> _Tasks to complete_
• a. Translate this sentence from the text on China's New Cooperative Medical Scheme into Spanish: "This increase is mainly driven by inpatient care delivered by primary care providers, which has the most generous reimbursement rates."
• b. Write out, word for word, everything in the text on China's New Cooperative Medical Scheme from "Rostock, Max Planck" down to "cooperative medical scheme)".

> _Page excerpt_
★ ★ ★ ★ ★ ★ ★
MPIDR Working Paper
The role of supply responses in public insurance expansion: evidence from China's New Cooperative Medical Scheme
MPIDR Working Paper WP-2022-025, 70 pages.
Rostock, Max Planck Institute for Demographic Research (October 2022)
Revised February 2023 (Former title: The power of public insurance with limited benefits: evidence from China’s new cooperative medical scheme)
Low-income people in low- and middle-income countries (LMICs) have limited access to healthcare when they are sick. To address this issue, the governments of LMICs have initiated health insurance programs that target these poor populations. However, the health benefits these programs provide are often limited due to resource constraints in LMICs. In this paper, we study the New Cooperative Medical Scheme (NCMS), a limited coverage insurance program for rural residents in China, to explore its effectiveness, and the mechanisms that contribute to its successes, if any. In a plausibly random design, we exploit the variation in provincial NCMS enrollment rate 2004-2011 to identify its average treatment effect. We find that although the NCMS’ coverage is limited, its effect on inpatient care use increases significantly. This increase is mainly driven by inpatient care delivered by primary care providers, which has the most generous reimbursement rates. In addition, we show that half of the increase in inpatient care use is attributable to the NCMS’ healthcare investment in rural providers. For outpatient services, while the total effect is not statistically significant, we find that the utilization pattern across providers is consistent with the differential payment design of the NCMS: rural residents use more outpatient care provided by primary care institutions where they can get higher reimbursement rates. In addition, we show evidence that rural residents substitute outpatient services in hospitals for that in township health centers. Lastly, results on health expenditure and health outcomes indicate that the introduction of the NCMS does not affect out-of-pocket medical expense or all-cause mortality rates among rural residents, but it does reduce mortality for specific diseases such as AIDS and infectious disease.
★ ★ ★ ★ ★ ★ ★
> _Collected material_
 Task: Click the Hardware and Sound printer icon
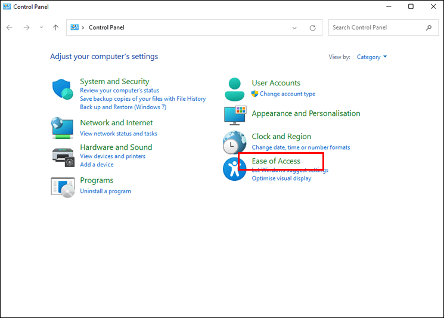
★ ★ ★ ★ ★ ★ ★
> _Activity answers_
• a. Este aumento se debe principalmente a la atención hospitalaria prestada por los proveedores de atención primaria, que cuenta con las tasas de reembolso más generosas.

• b.
Rostock, Max Planck Institute for Demographic Research (October 2022)
Revised February 2023 (Former title: The power of public insurance with limited benefits: evidence from China’s new cooperative medical scheme)